Bathing in natural hot springs is one of the locals’ favorite recreational activities. On my first day in Kamchatka already, we drove with my friend Valentina from Petropavlovsk to the Termalnyy Springs, situated some 40 km south from Yelizovo, near Vilyuchinsk town. As I later found out, most of the hot springs found within a certain range from the city are developed and commercially exploited.
Termalnyy Springs is one of them. The seething water gushing out from the Earth’s guts is trapped within a walled artificial pool, accessible only after purchasing a ticket. It was far from the quixotic bathing one usually imagines when hearing of volcanic hot springs – it felt no much different than an ordinary heated swimming pool – but it nevertheless was a good place to spend a delightful afternoon; and Termalnyy village was quite pretty, too.
Malky Springs
One of those springs left to their natural state I got to visit during my stay in Yelizovo were the Malky Springs. They are located by Klyuchevka River, some 60 km west of Yelizovo. You still have to pay an entrance fee, and there are plenty of holiday cottages around the area, but the hot pools are left untouched. It is a wondrous, alien landscape you behold once you come to that place. Several smaller and larger, bubbling and steaming pools are formed beside the riverbank, below the view of ever-white mountain tops. One can move back and forth between the hot pools and the river’s freezing waters, which makes for a very exhilarating experience of alternating adrenaline boost and sedative relief episodes. The moving between the waters must be compulsorily done very quickly, as armies of gigantic, blood-thirsty mosquitos will cause episodes of extremely torturing itching to anyone they find undressed out of the water.
Khalaktirskiy Beach
Khalaktirskiy Beach was the most amazingly beautiful place I got to visit in the vicinity of Petropavlovsk-Yelizovo. It is a many-miles-long, black-sanded beach, neighbored by a vast extent of desolate tundra interspersed with tall, outlandish rock formations. It’s been recently becoming a popular destination amongst Russian surfers, who gather there to ride the waves of the North Pacific dressed in thermal suits. Other than them, I assume that very rarely do people swim there.

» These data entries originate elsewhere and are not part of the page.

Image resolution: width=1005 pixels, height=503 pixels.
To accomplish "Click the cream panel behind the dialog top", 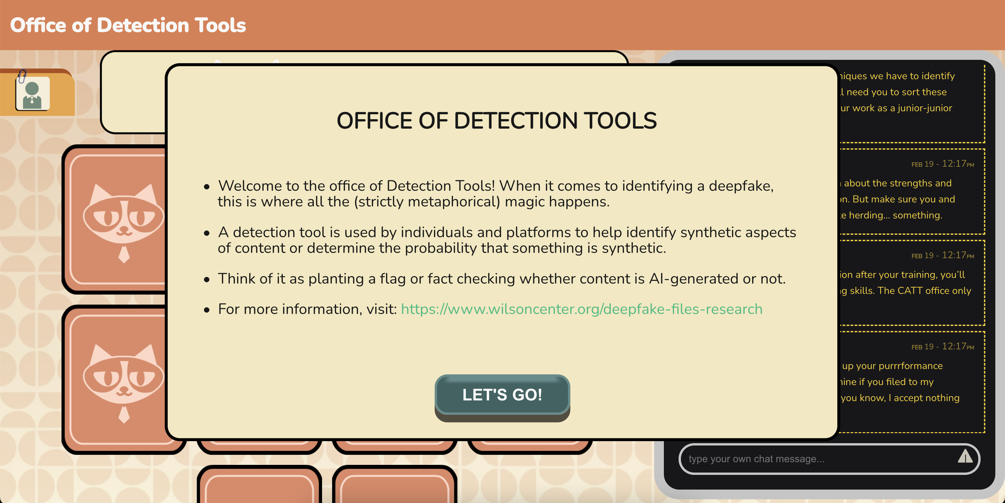I will [x=133, y=92].
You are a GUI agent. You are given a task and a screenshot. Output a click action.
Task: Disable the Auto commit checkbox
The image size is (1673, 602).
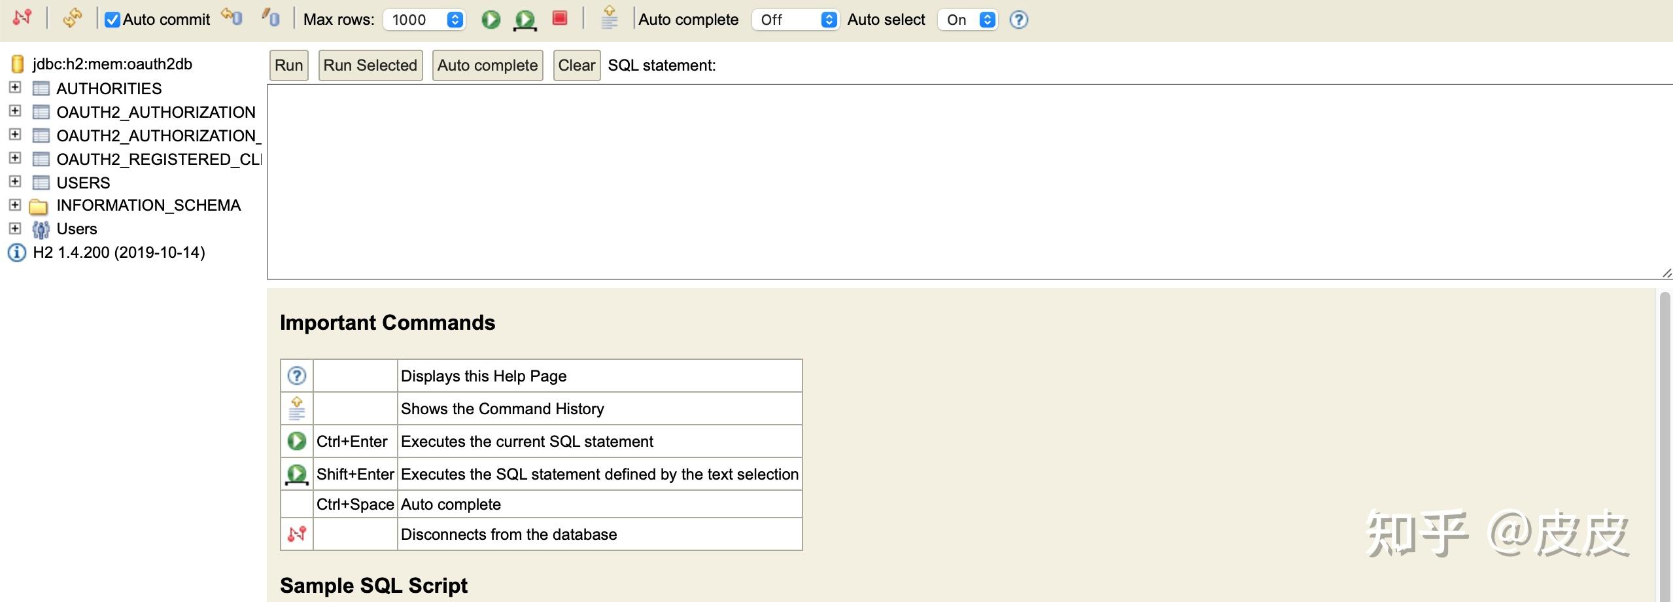tap(112, 19)
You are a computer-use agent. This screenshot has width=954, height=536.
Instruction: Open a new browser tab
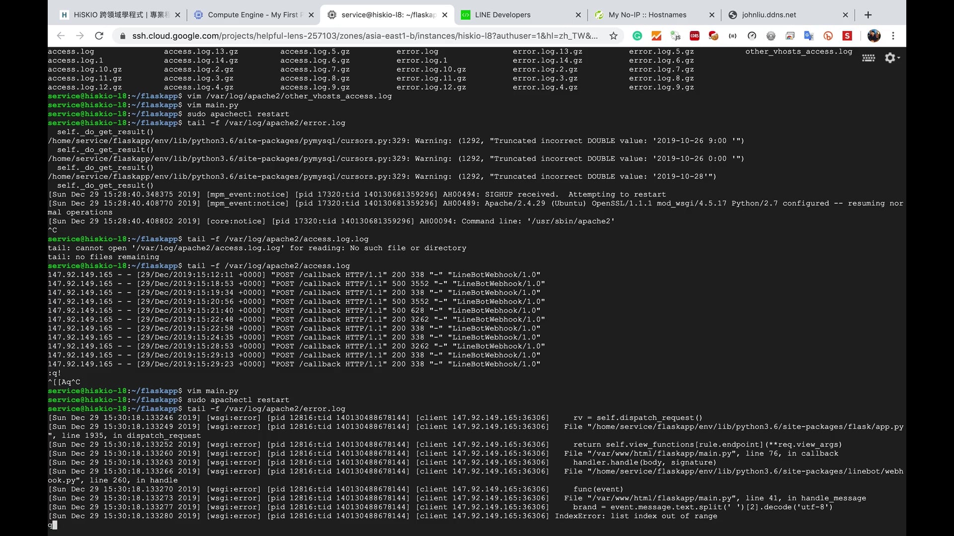point(868,15)
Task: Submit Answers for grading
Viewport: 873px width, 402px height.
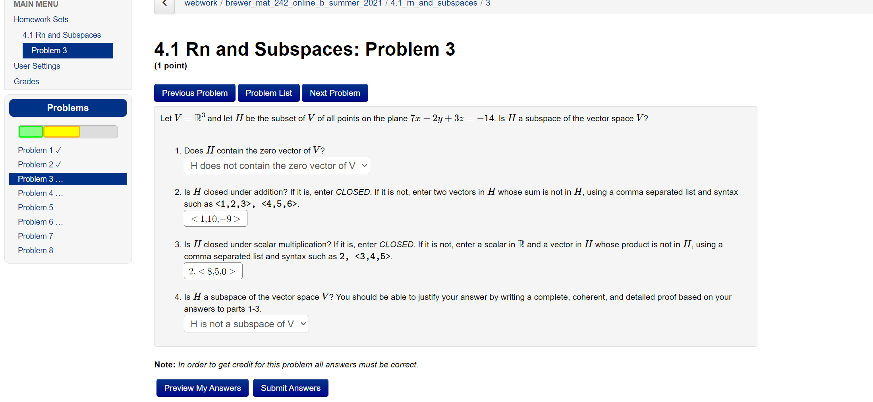Action: (x=290, y=388)
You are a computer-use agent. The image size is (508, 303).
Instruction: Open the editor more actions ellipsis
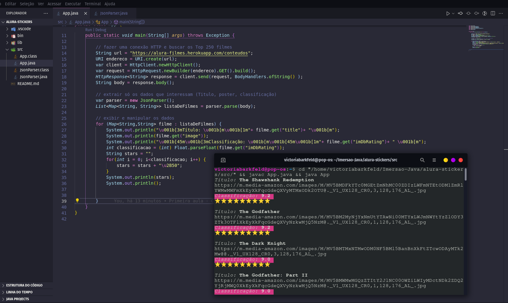pyautogui.click(x=501, y=13)
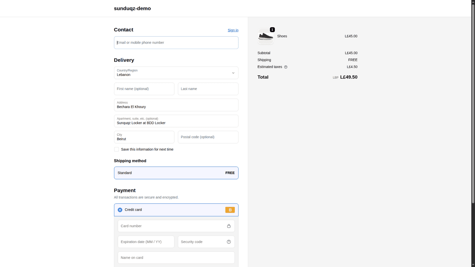Click the Shoes product thumbnail
The height and width of the screenshot is (267, 475).
(265, 36)
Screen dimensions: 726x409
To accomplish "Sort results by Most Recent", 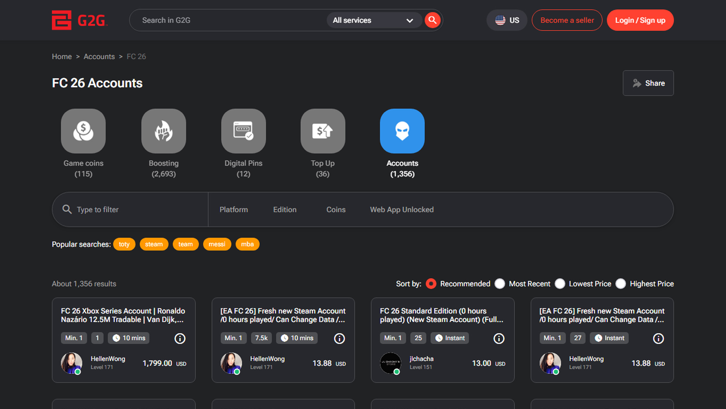I will click(500, 284).
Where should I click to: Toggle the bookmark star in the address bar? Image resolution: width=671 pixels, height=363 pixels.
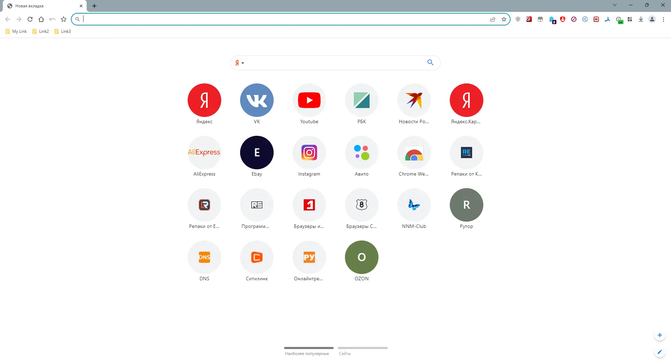(504, 19)
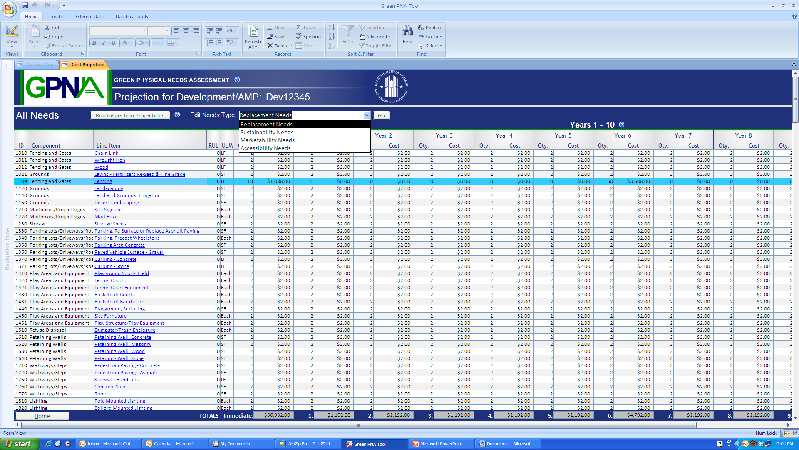
Task: Click the help icon next to Run Inspection Projections
Action: click(x=177, y=115)
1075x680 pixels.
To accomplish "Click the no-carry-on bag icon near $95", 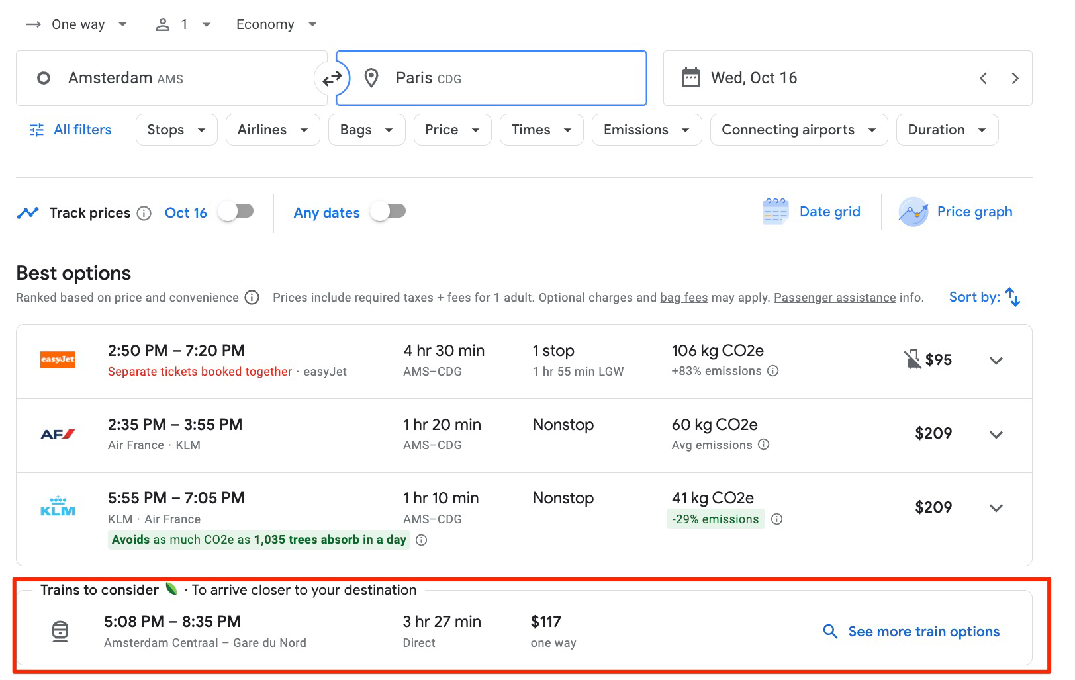I will coord(911,359).
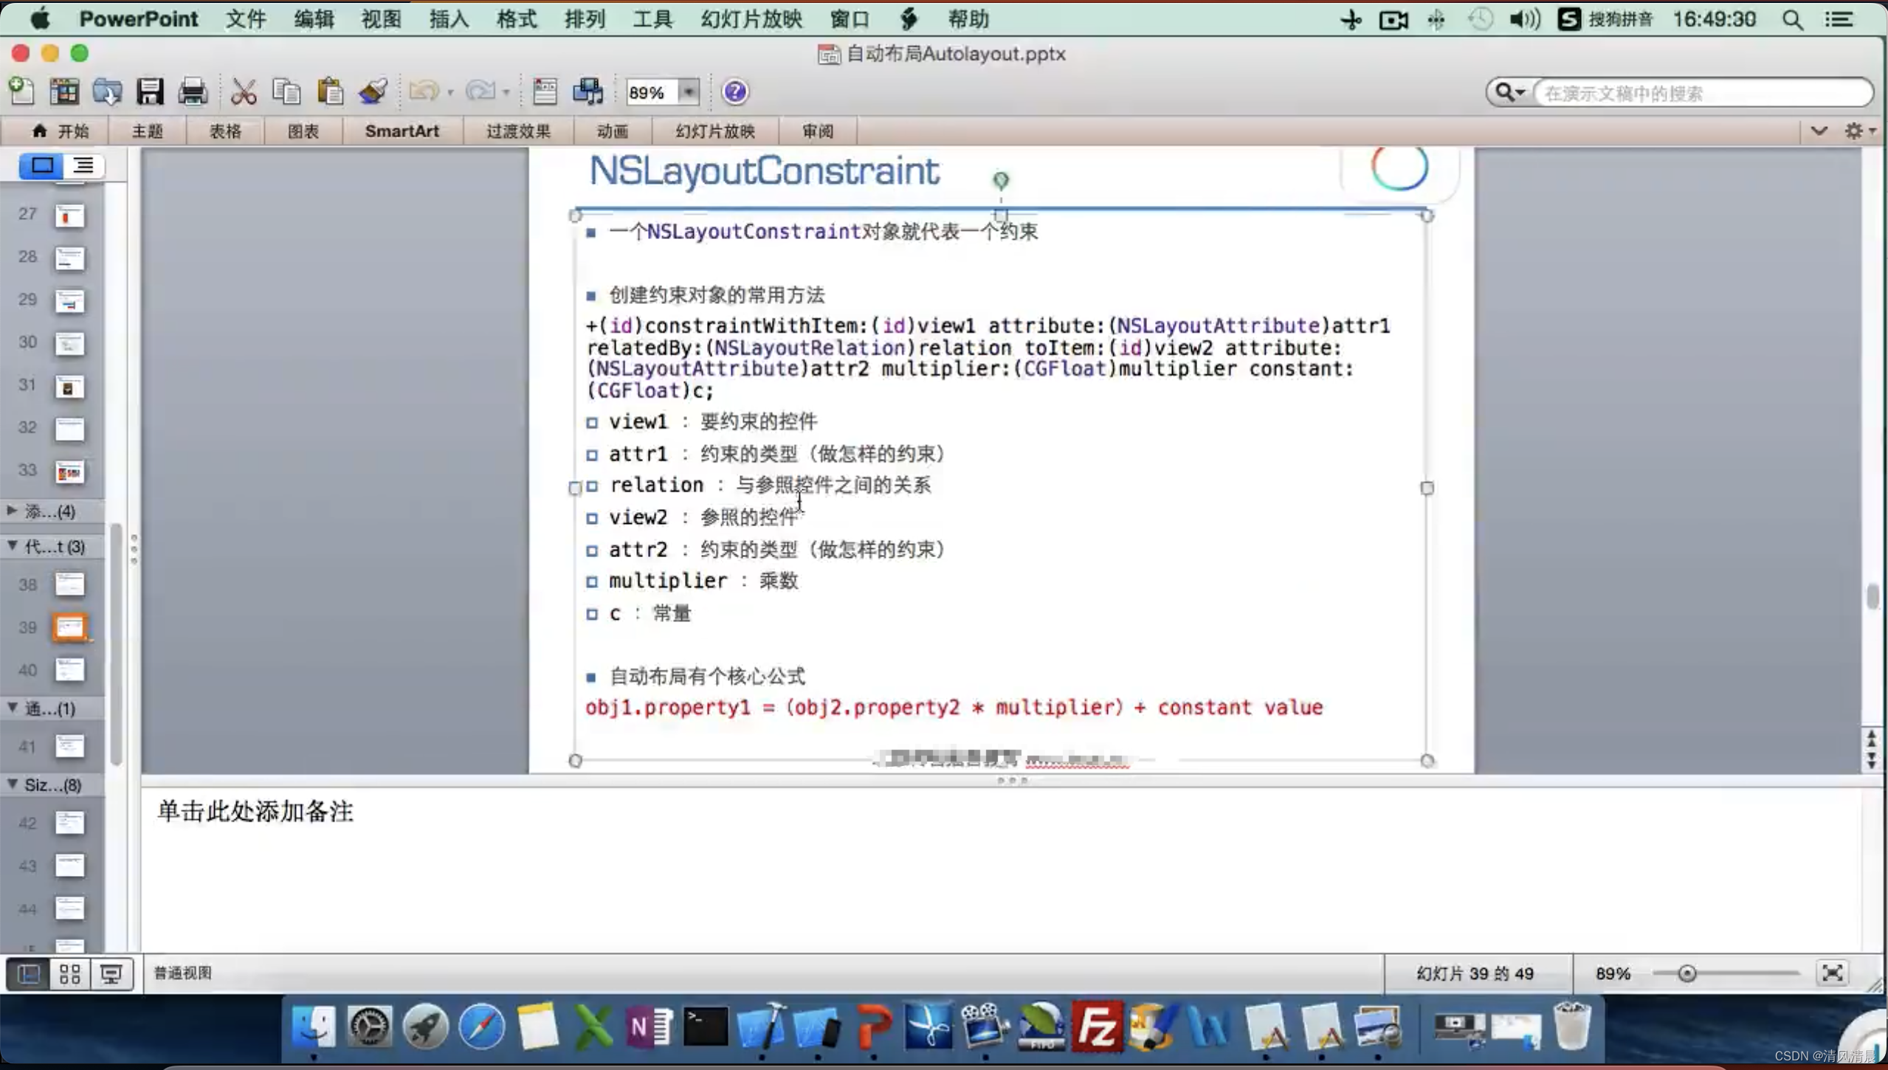Click the zoom slider handle
The width and height of the screenshot is (1888, 1070).
tap(1687, 973)
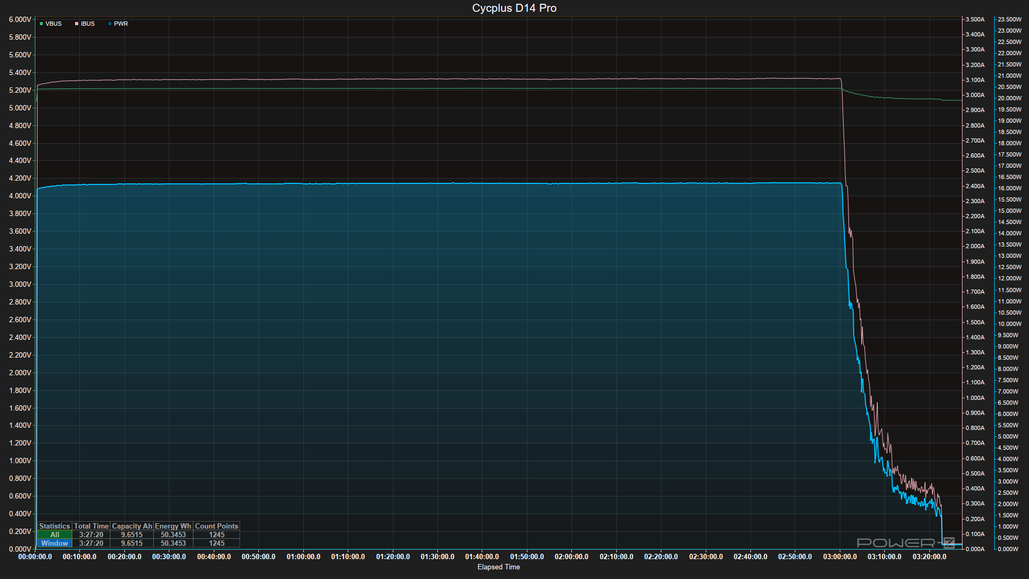Click the Count Points column header
The height and width of the screenshot is (579, 1029).
(x=217, y=526)
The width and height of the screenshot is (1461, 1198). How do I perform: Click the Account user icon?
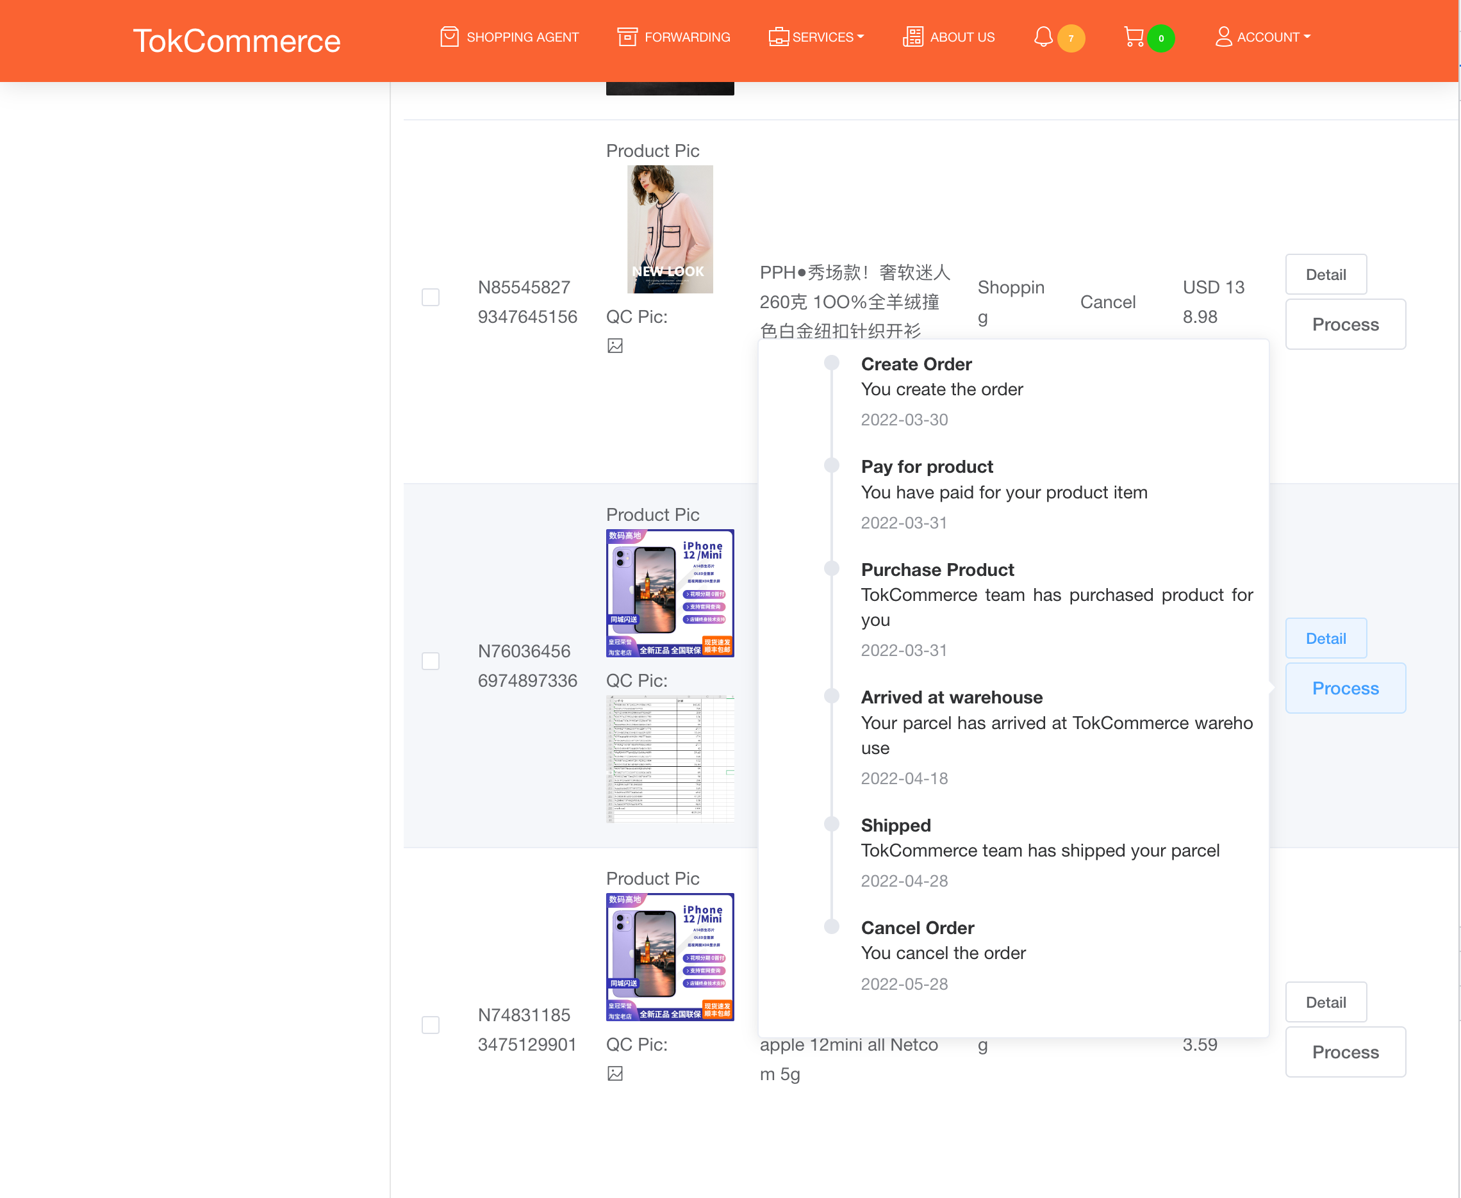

Seeing this so charming and enticing aquatic mass, myself, I couldn’t resist having a dip (remember? one of those psychos we talked about before…). I didn’t really manage to swim as much as I would have liked to: it took no more than 10 secs from the time I submerged into the water for my chest to become utterly numb, whereupon the air running through my lungs caused to me no more sensation than air running through a bellows. It was freezing as crazy but very reinvigorating.
Afterwards, we got to drive a little around the muddy tracks of the area and climb to the top of one of those rocks scattered along the beach. The view of the boundless Pacific Ocean and the eyereach-exceeding black beach and tundra was one of the most unique views I’ve got to behold at in my whole life.